Años 90’s: del fin de la Historia al comienzo de la historieta

No sé cómo sonará hoy, pero en los 90’ era difícil ponerse trágicos sin sonar a tonto grave. No quiero decir que fueran tiempos frívolos, pero mirabas al futuro y te devolvía luz, sentías que el mundo era un campo abierto en vías de mejora, en el que habría un camino para cada uno de nosotros. El posmodernismo con su fardo hedonista lograba imponer finalmente la noción de que el sentido último de las cosas es intrascendente, y en consecuencia los códigos sociales se hicieron menos rígidos, la religión se equiparó a las dinámicas de autoconocimiento, ahora Dios estaba dentro de nosotros, para llegar a él no era necesario seguir una doctrina ni observar sólo debíamos conocernos y aceptarnos para llegar al fondo de nuestra propia verdad. Por entonces no te olías la nube de toxinas que esto traería consigo, te dejabas llevar por el desahogo que deba la relajación de las reglas y su validez relativa. También en el mundo del trabajo, aunque las oficinas se transformaban en un enjambre de cubículos despersonalizados, uno sólo veía la flexibilización de funciones y la libertad del trabajo a tiempo parcial.

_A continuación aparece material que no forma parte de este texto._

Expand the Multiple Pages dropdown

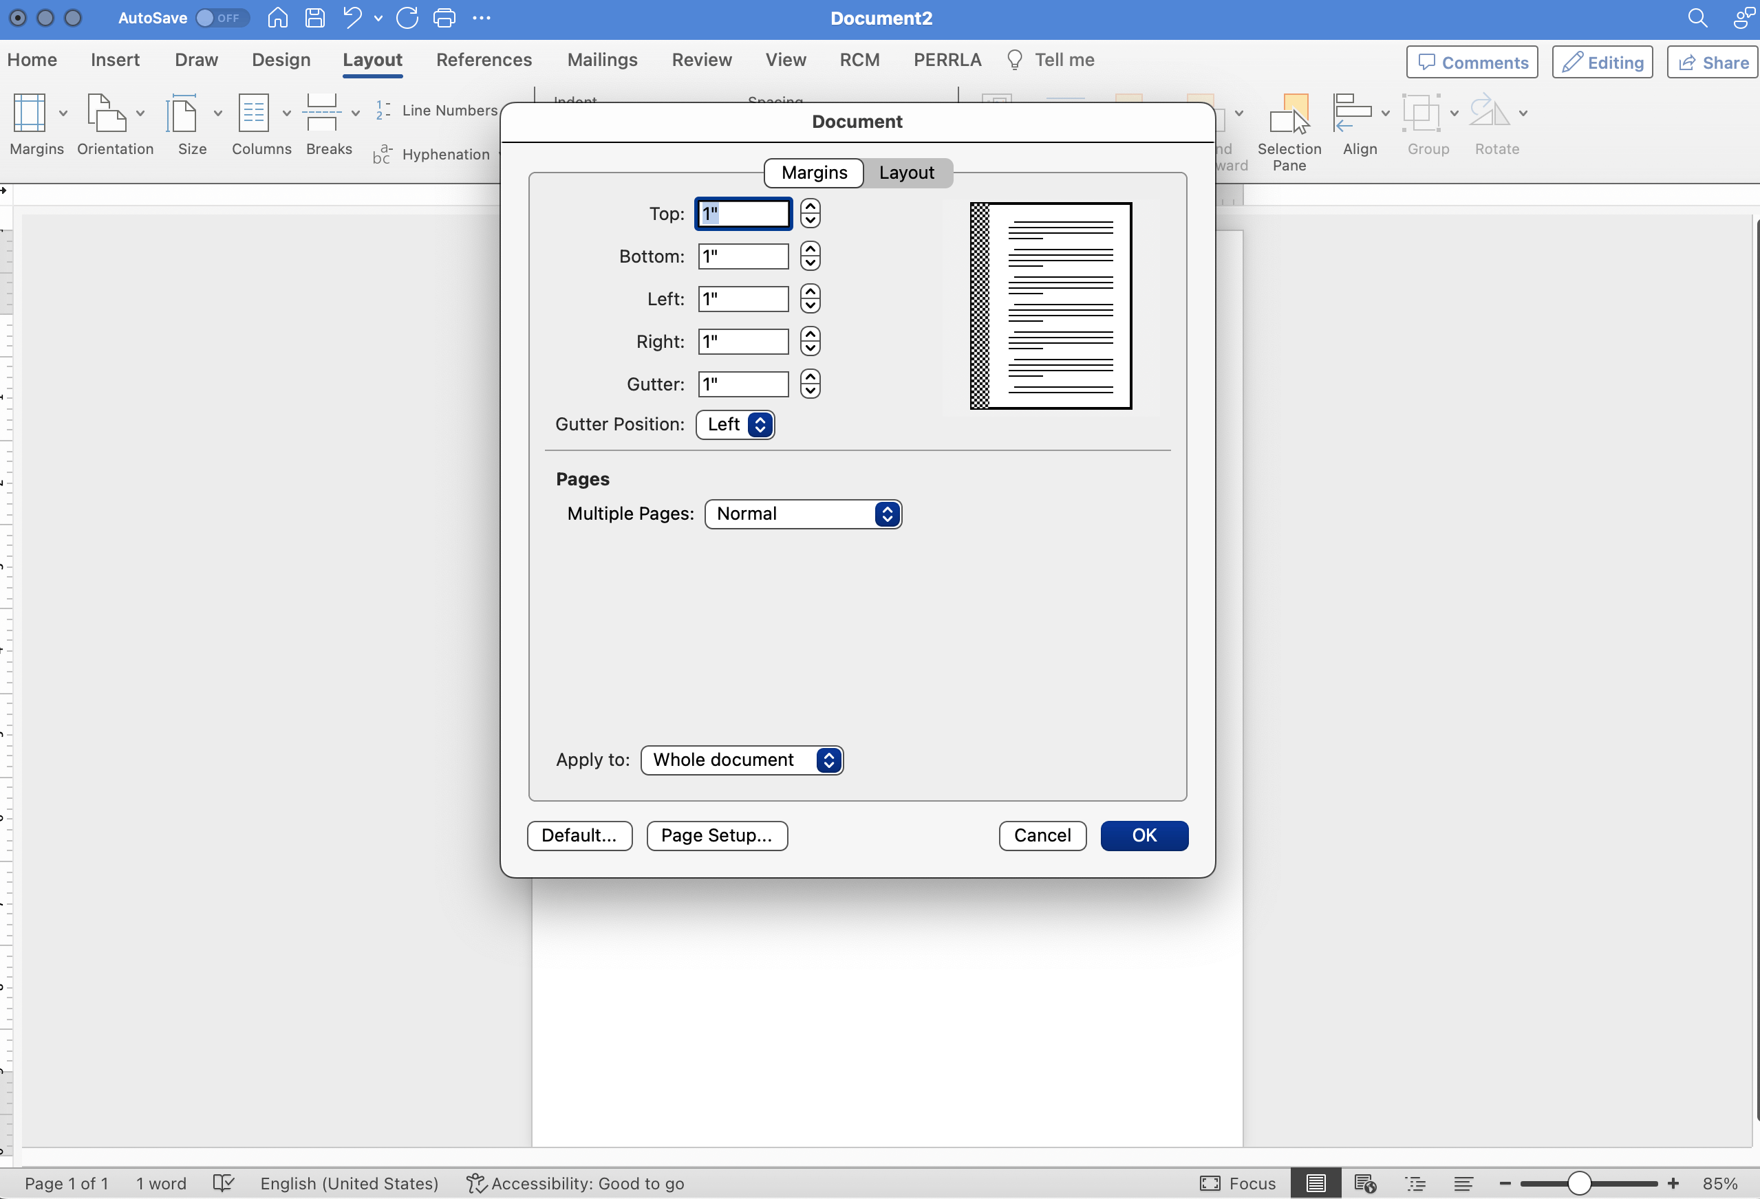tap(887, 513)
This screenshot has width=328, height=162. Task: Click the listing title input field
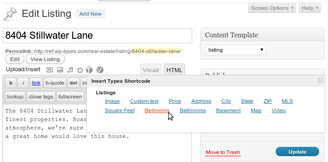(x=97, y=36)
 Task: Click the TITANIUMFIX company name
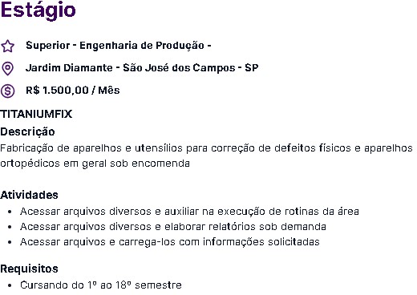(36, 114)
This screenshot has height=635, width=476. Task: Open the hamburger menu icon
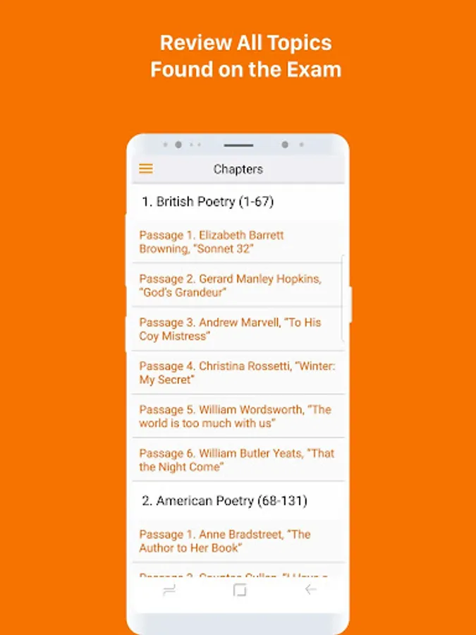point(146,169)
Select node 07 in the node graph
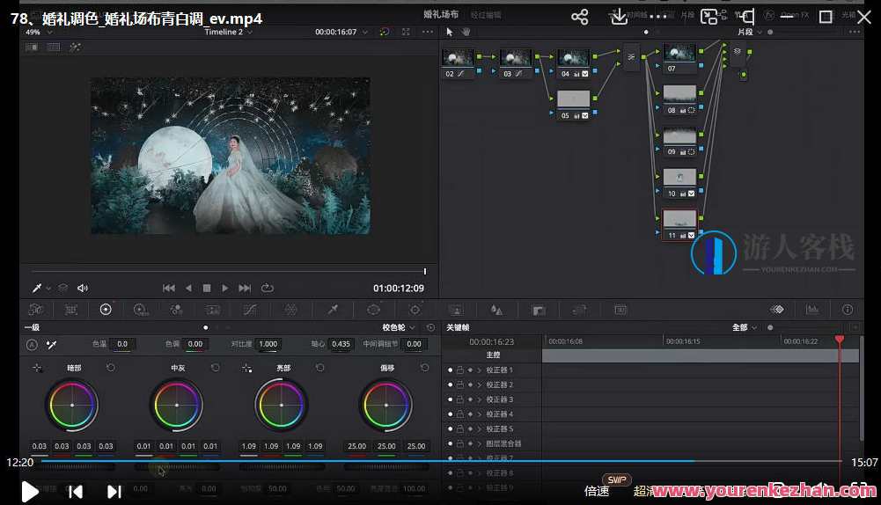 pos(679,55)
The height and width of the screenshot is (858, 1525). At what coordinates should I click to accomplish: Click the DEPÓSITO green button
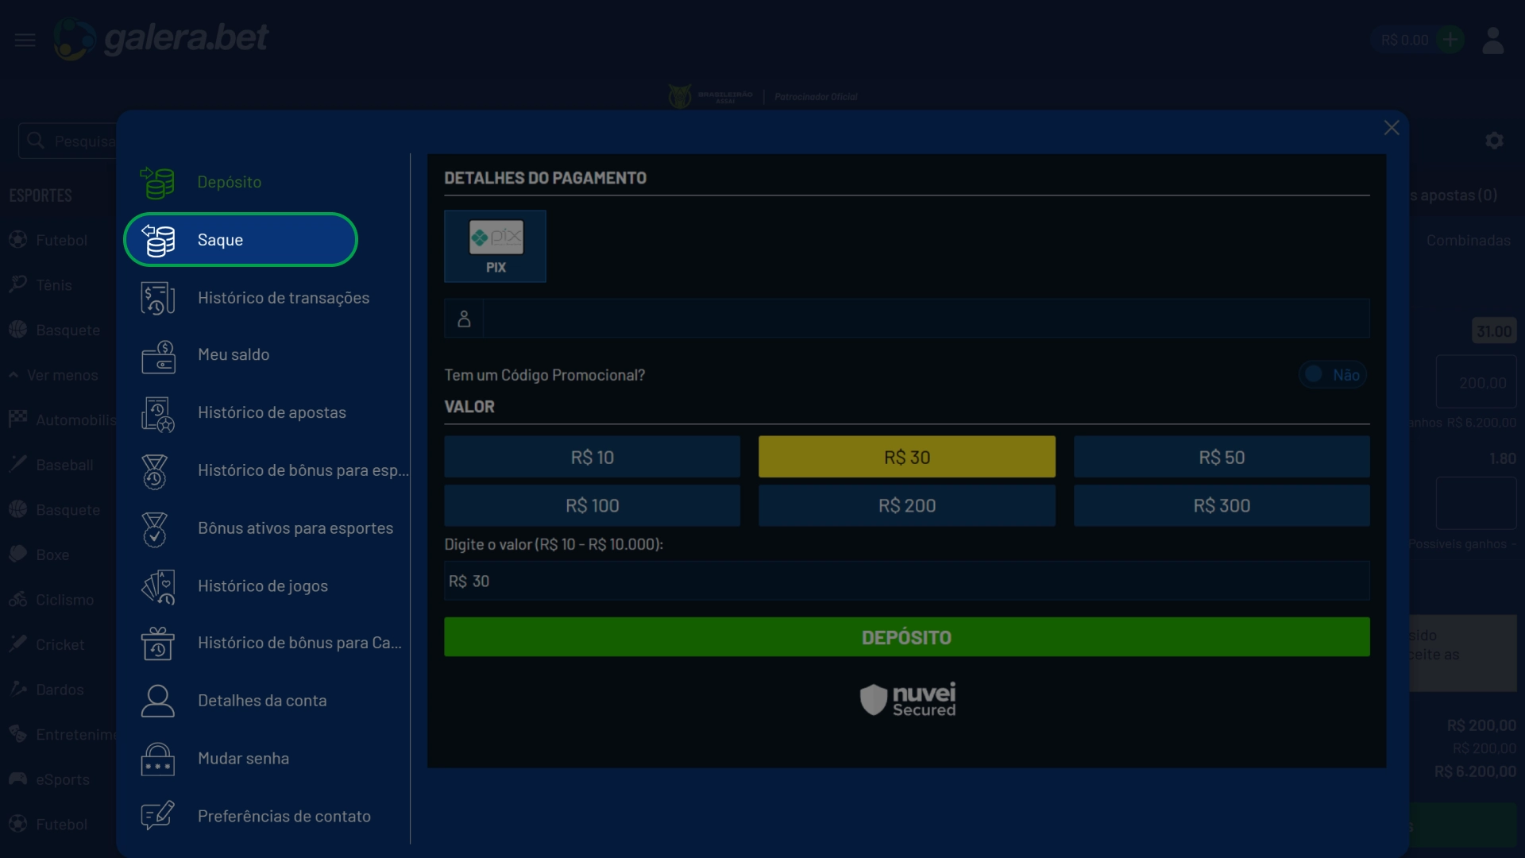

 Se trataba de una época optimista, novedosa, que rompía el círculo viejo de la Guerra Fría. Persistían muchas atrocidades, en los Balcanes, en Ruanda, Burundi o Afganistán, pero la corriente principal iba por otro lado. Fukuyama hablaba sobre el fin de la Historia, un momento de resolución de conflicto en que las grandes vertientes del desarrollo universal se encontraban y la dialéctica histórica tocaba a su fin. En televisión los análisis sesudos y las voces engoladas empezaban a perder terreno y hasta el arte más impenetrable se empezó a dirigir a un observador poco versado, precario, pop. En Chile la Dictadura era sucedida por una democracia, imperfecta, incompleta, pero llena de promesas accesibles. Si en los 80’ Los Prisioneros pateaban piedras, en los 90’ Jorge González tenía una casa en el árbol.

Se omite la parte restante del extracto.